Optimising my renderer

Started by
41 comments, last by Hodgman 9 years, 12 months ago


for(int i=0;i<1000;i++) mRenderer->getDevice()->DrawPrimitive(D3DPT_TRIANGLESTRIP,0,2);

You are on the right track. One of the most time demanding things are API calls ! So, the trick is, to reduce your API calls alot. When using quads (the right way), the next step would be to group quads and render them in a single call. This is called batching. You are quite new to 3d rendering, but here are some hints in which direction you should investigate to render a few millions sprites in the same time wink.png

1. Use indexed primitives, that is, you have an array of vertices and an array of indicies into this vertices.

2. Use batching by putting multiple sprites into a single array (10 sprites = 40 vertex array) and draw them with a single index draw call. Either use triangle list (6 indicies per quad) or a triangle strip and connect them. The triangle list is much easier and the performance impact would not be hard.

3. Use a texture atlas, that is, put multiple sprites on a single larger texture. Then group (->batch) all sprites which use the same texture into a single batch and draw it.

The trick is, to get rid of too many API calls !

Advertisement
Awesome Ashaman73,

1. I wasn't aware of this one smile.png
2. I think I get what you are saying here (for the first part anyway). But, I don't understand how you could draw all of this in a single draw call. Also, I can't get my head around how you would position them individually (in a single call).
3. I am aware of that one. For my tests I am using a single texture. So all good on that front. Later on whe I am happy with performance, I was actually planning on cramming all of my sprites on to a 2048 x 2048 texture sheet. (But, that is later smile.png )

Thanks for the advice. I'll have a play with your suggestions and let you know how I go.

To improve it further, you need to get rid of alpha transparency (performancewise this is really evil). Ok, if you dont want to get rid off it, you can atleast render the solid sprites in a more effective way. To do this, utilize the z-buffer. The videohardware is really good in utilizing the zbuffer, preventing a lot of texture fetches. To utilize it, you should use the z-coord and render the sprites in front to back order. This only works for solid sprites (alpha masking is ok, but alpha blending will not work).
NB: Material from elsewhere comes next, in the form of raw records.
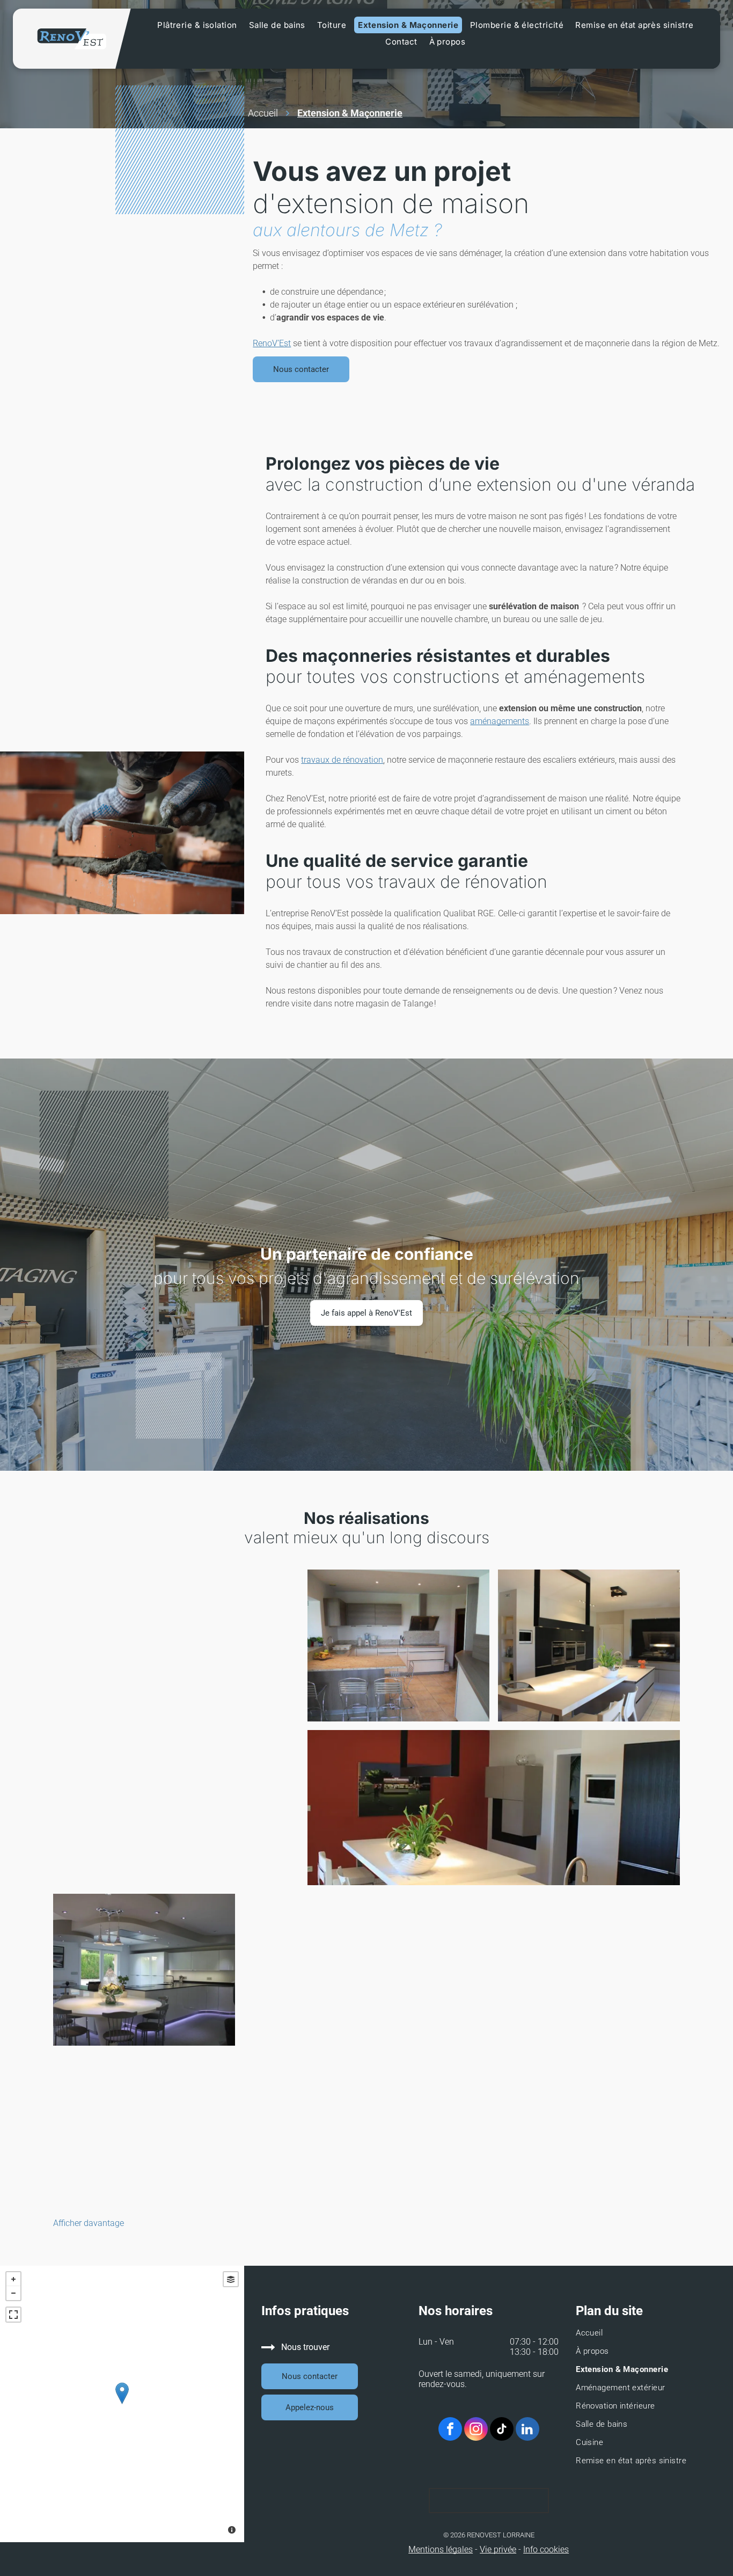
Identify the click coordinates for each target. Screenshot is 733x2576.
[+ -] (122, 2404)
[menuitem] (197, 25)
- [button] (13, 2293)
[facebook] (450, 2430)
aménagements (499, 721)
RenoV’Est (272, 343)
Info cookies (546, 2549)
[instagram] (476, 2430)
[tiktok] (502, 2430)
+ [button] (13, 2279)
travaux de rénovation (342, 760)
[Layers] (231, 2279)
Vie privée (498, 2549)
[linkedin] (527, 2430)
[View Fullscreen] (13, 2315)
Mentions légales (440, 2549)
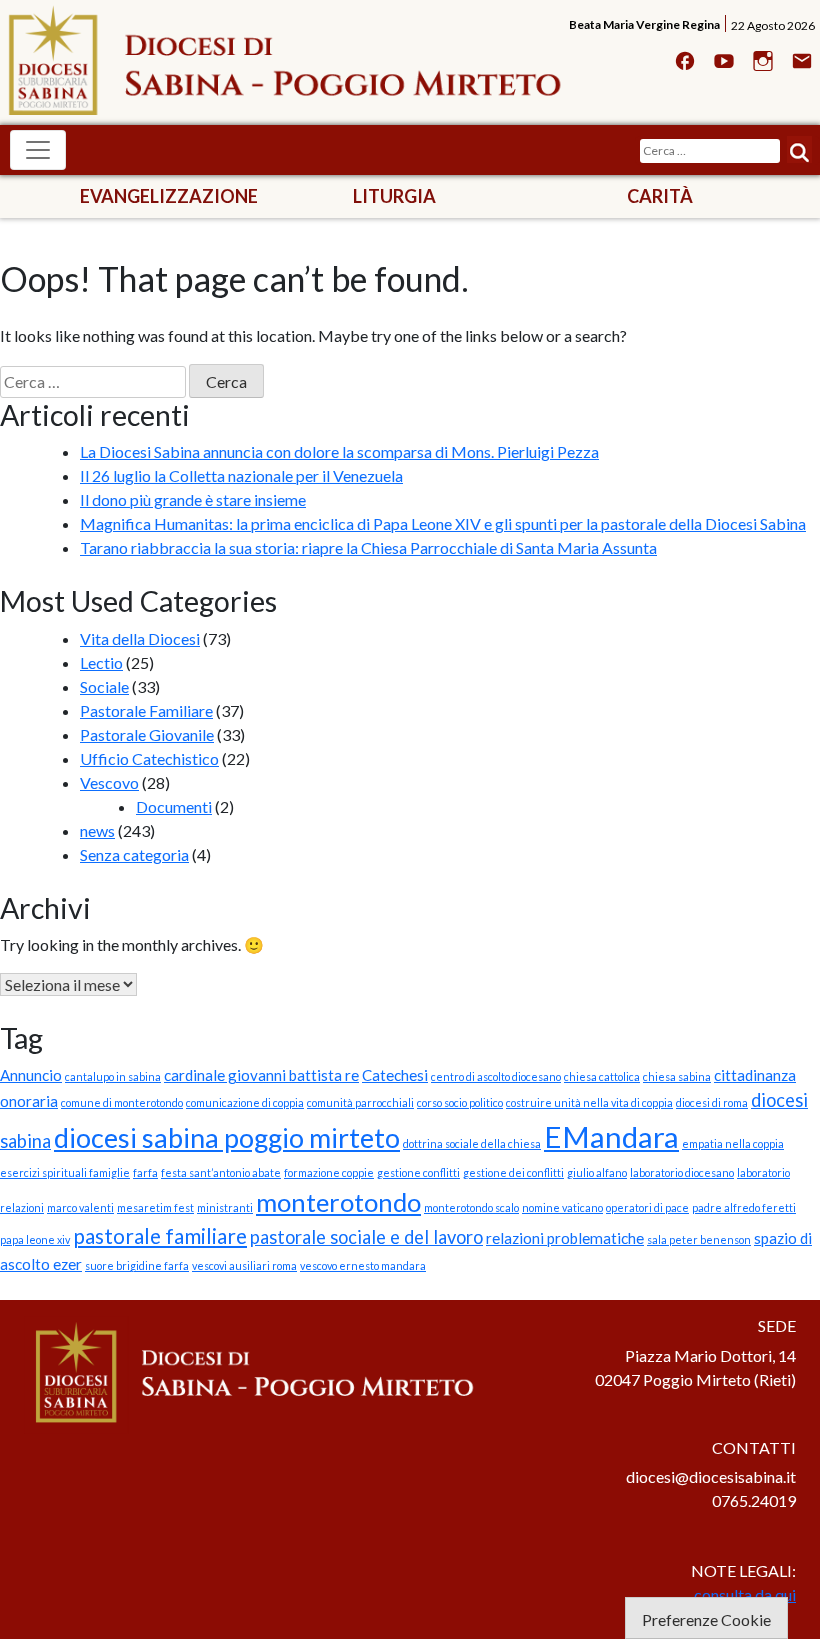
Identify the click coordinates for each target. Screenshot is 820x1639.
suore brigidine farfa (137, 1265)
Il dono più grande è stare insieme (193, 499)
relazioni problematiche (565, 1238)
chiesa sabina (677, 1076)
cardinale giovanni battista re (261, 1075)
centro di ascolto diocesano (496, 1076)
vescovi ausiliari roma (244, 1265)
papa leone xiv (35, 1239)
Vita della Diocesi (140, 638)
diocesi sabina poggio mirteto (227, 1137)
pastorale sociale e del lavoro (366, 1237)
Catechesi (395, 1075)
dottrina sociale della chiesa (472, 1143)
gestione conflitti (418, 1172)
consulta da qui (745, 1594)
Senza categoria (134, 854)
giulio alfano (597, 1172)
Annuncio (31, 1075)
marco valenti (80, 1207)
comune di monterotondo (122, 1102)
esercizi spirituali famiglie (65, 1172)
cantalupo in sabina (113, 1076)
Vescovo (109, 782)
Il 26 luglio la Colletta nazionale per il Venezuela (241, 475)
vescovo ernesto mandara (363, 1265)
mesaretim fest (155, 1207)
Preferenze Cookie (706, 1619)
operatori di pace (647, 1207)
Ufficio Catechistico (149, 758)
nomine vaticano (562, 1207)
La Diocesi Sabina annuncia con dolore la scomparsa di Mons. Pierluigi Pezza (339, 451)
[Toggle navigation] (38, 150)
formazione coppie (329, 1172)
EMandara (611, 1136)
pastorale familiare (160, 1236)
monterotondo (338, 1202)
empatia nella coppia (733, 1143)
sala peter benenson (699, 1239)
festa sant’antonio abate (221, 1172)
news (97, 830)
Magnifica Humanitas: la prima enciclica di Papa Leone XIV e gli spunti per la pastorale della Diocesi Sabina (443, 523)
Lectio (101, 662)
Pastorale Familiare (146, 710)
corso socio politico (460, 1102)
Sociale (104, 686)
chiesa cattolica (602, 1076)
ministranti (225, 1207)
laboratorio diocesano (682, 1172)
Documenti (174, 806)
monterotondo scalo (471, 1207)
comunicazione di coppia (245, 1102)
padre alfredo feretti (744, 1207)
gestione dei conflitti (513, 1172)
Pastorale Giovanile (147, 734)
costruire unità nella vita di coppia (589, 1102)
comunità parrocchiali (360, 1102)
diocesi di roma (712, 1102)
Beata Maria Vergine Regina (644, 24)
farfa (145, 1172)
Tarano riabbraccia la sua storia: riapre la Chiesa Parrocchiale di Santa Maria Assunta (368, 547)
In general a pipeline could look like this (pseudo code):


List sl = sprite_list
List solidList = getAllNonAlphaBlendedSprites(sl);
List alphaBlendList = getAllAlphaBlendedSprites(sl);

List buckets[NUMBER_OF_DIFFERENT_TEXTURE_ATLASES];
for(sprite in solidList) {
   int atlasIndex = sprite.getAltasIndex();
   buckets[atlasIndex].add(sprite);
}

// const buffer, you only need to initialise this once
Vertex quadBuffer[MAX_SPRITES_PER_BUFFER*4];
int indexBuffer[MAX_SPRITES_PER_BUFFER*6];
for(i=0 to MAX_SPRITES_PER_BUFFER) {
  indexBuffer[i*6+0] = i*4+0;
  indexBuffer[i*6+1] = i*4+1;
  indexBuffer[i*6+2] = i*4+3;
  indexBuffer[i*6+3] = i*4+1;
  indexBuffer[i*6+4] = i*4+2;
  indexBuffer[i*6+5] = i*4+3;
}

// render phase
for(singleBucket in buckets) {
  // sort from front to back
  singleBucket.sortFrontToBack();

  // activate atlas texture
  ...

  // fill batch
 int batchedSprites = 0;
 while(singleBucket.isNotEmpty()) {
   Sprite sp = singleBucket.removeFirstSprite();
   // transfer sprite to batch
   quadBuffer[batchedSprites*4+0] = ...sprite.getVertex(0)..
   ..
    batchedSprites++;

   // render ?
   if(batchedSprites==MAX_SPRITES_PER_BUFFER) {
      DrawIndexTriArray(quadBuffer,indexBuffer,batchedSprites*2 /*count of tris*/);
      batchedSprites = 0;
   }
 }
 // render last batch
 if(batchedSprites>0) {
     DrawIndexTriArray(quadBuffer,indexBuffer,batchedSprites*2 /*count of tris*/);
 }
}

#1: I can’t tell if you are using shaders. If not, use shaders.
#2: The vertex shader does not need a whole 4×4 matrix to do what it needs to do; it only needs a single vector with the normalized screen dimensions. This reduces bandwidth when updating uniforms.
#3: Don’t use sprites.
#4: Do use 2 vertex buffers and 1 pre-generated max-filled index buffer (see Ashaman73’s code above).
- #A: The index buffer should be 16 bits.
- #B: The vertex buffers should be double-buffered. Never overwrite part of a vertex buffer immediately after drawing it. If you have to write more than MAX_SPRITES_PER_BUFFER (borrowing from Ashaman73’s code) in a single frame, then you need to write to more than one buffer that frame (let’s say 3), than write to a new set of 3 buffers the next frame. But generally MAX_SPRITES_PER_BUFFER should be set high enough that it never gets overflowed in a single frame and you bounce back and forth between only 2 buffers each frame.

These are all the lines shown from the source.